This task calls for copying each line below that contains "agent".

*** RECORDS FOR THE TASK ***

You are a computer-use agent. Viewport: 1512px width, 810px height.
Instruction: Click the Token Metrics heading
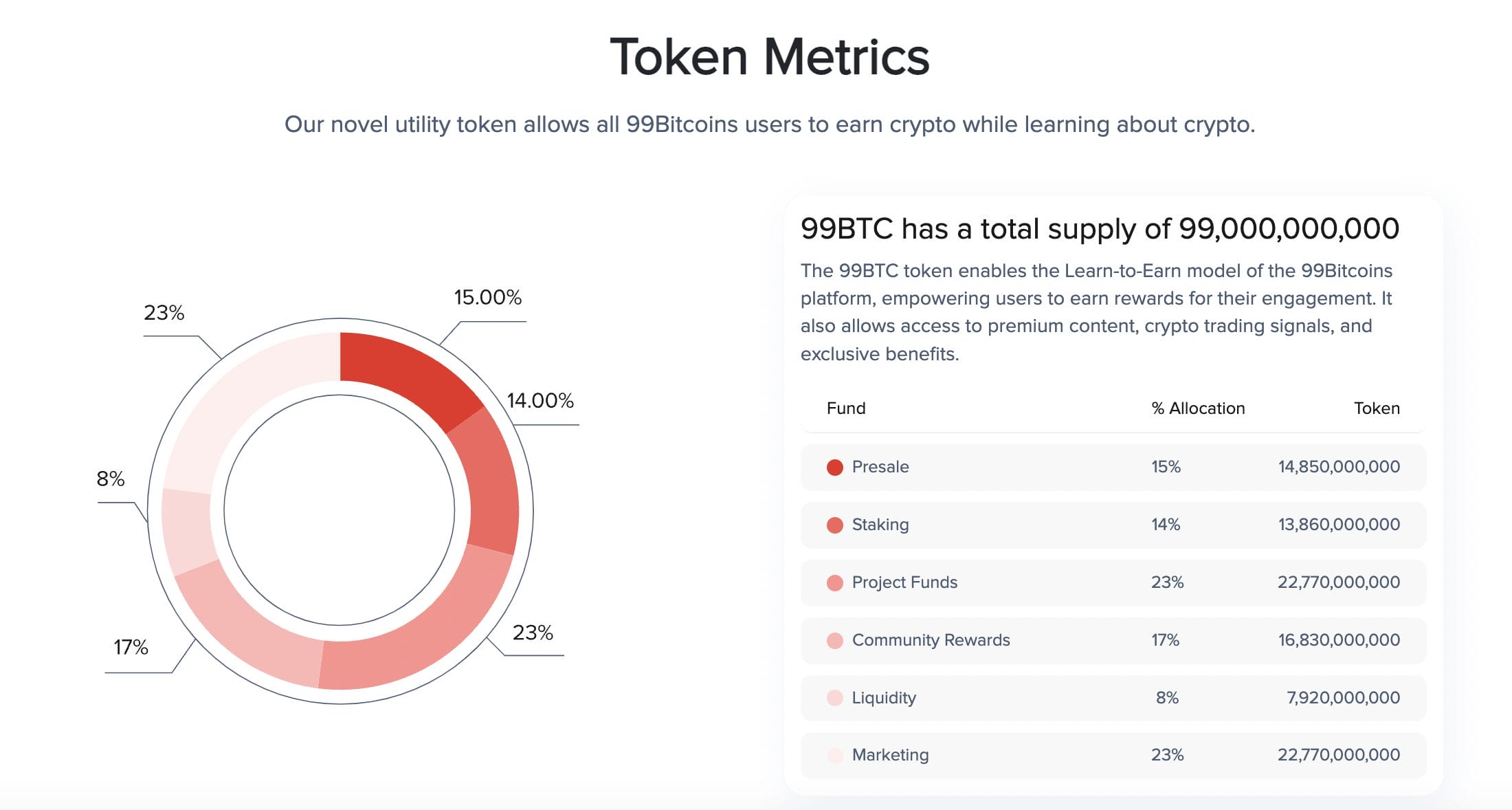click(770, 56)
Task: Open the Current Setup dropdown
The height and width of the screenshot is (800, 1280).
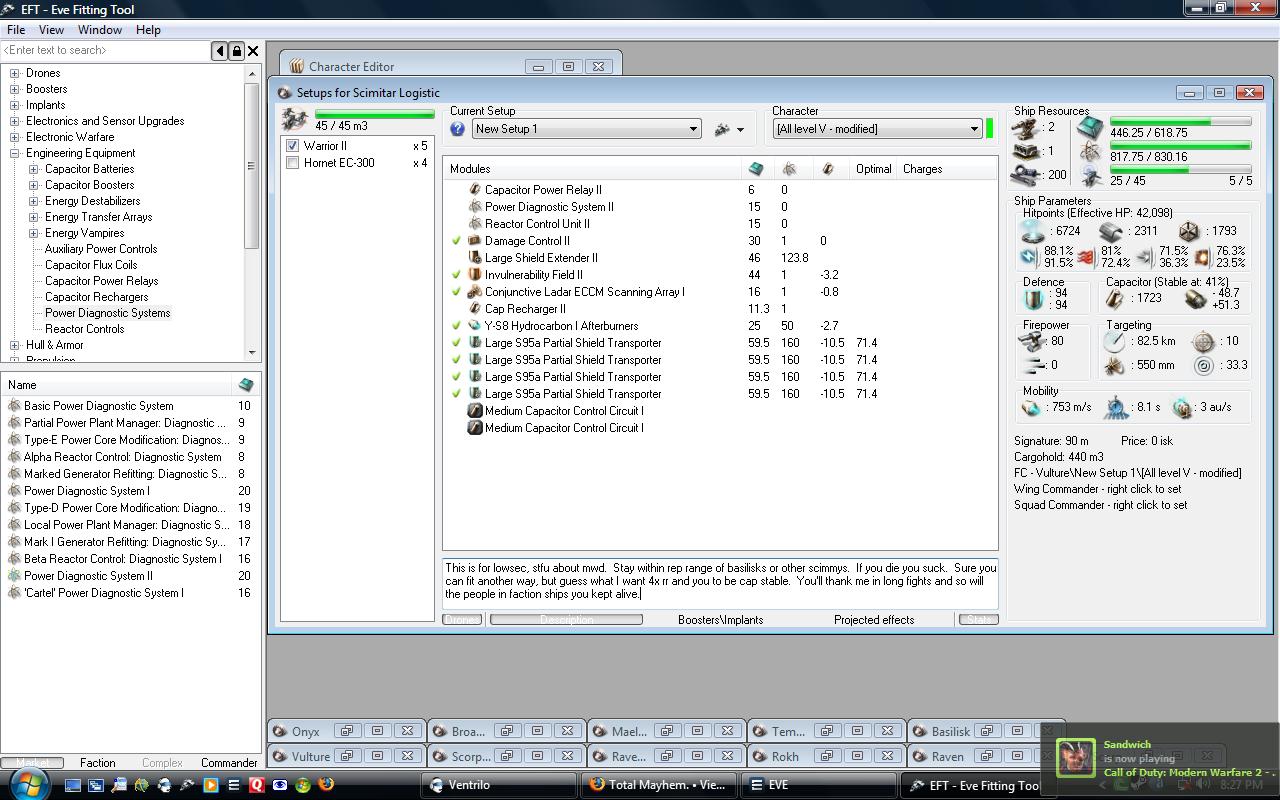Action: pos(693,129)
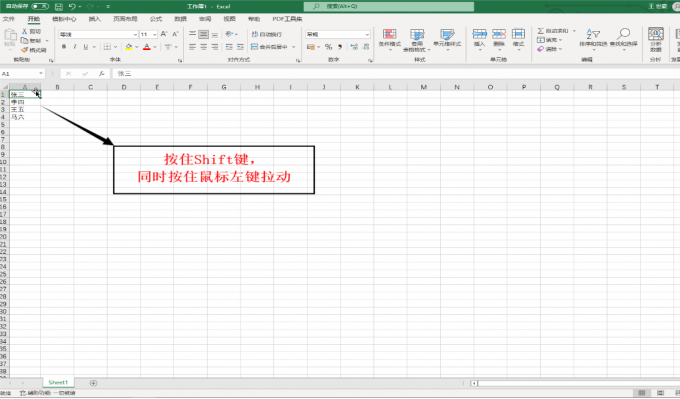The width and height of the screenshot is (680, 399).
Task: Click the Insert cells icon
Action: click(x=479, y=34)
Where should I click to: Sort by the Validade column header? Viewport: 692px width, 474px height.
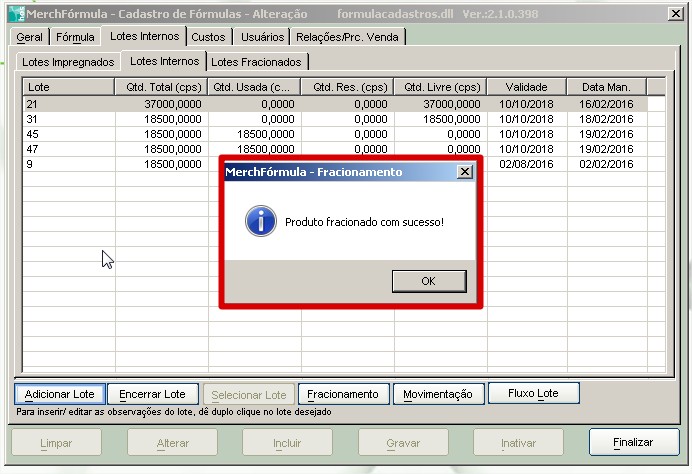pos(526,87)
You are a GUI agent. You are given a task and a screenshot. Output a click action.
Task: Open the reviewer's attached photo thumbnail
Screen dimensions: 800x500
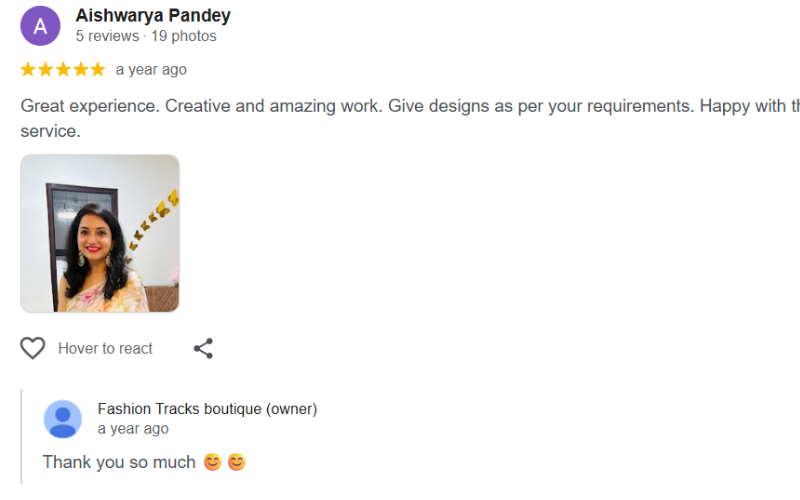(100, 233)
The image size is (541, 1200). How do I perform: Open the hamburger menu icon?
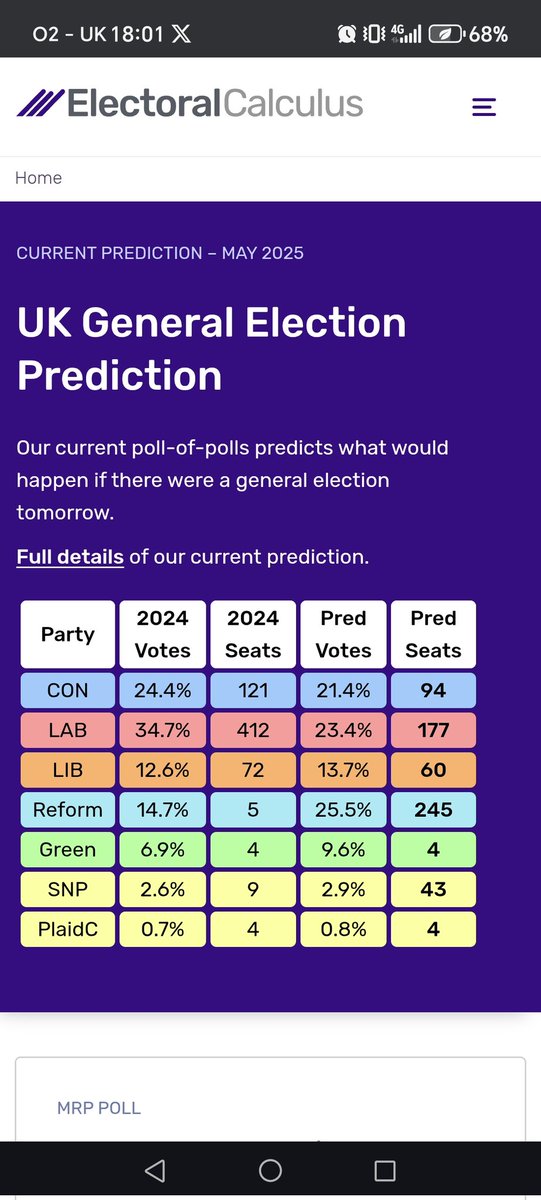(484, 107)
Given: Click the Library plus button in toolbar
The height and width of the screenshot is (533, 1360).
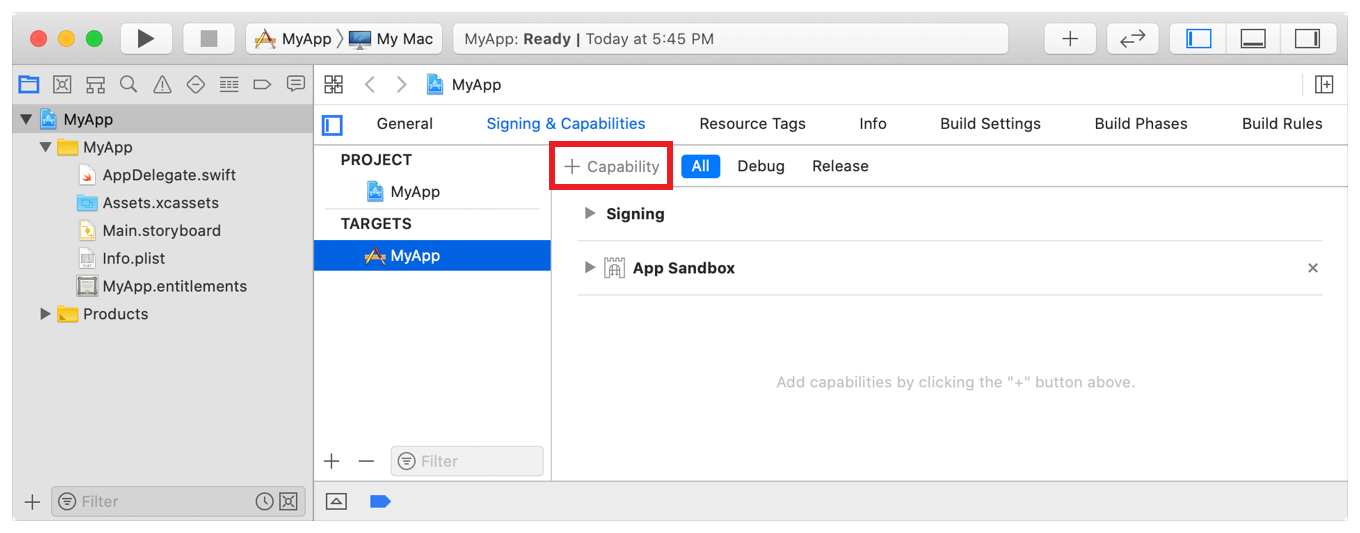Looking at the screenshot, I should (1070, 39).
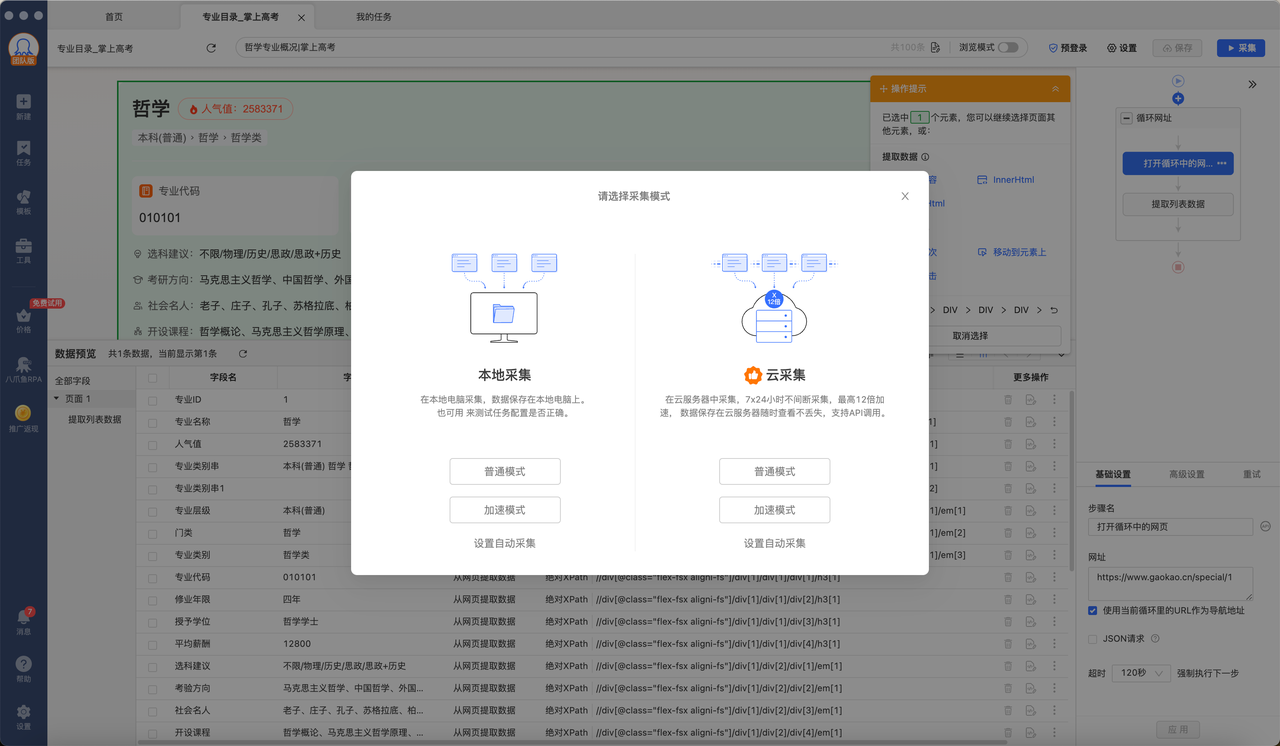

*** End of RECORDS FOR THE TASK ***

ANSWER SECTION:
You are a computer-use agent. Viewport: 1512px width, 810px height.
You are a GUI agent. You are given a task and a screenshot. Output a click action.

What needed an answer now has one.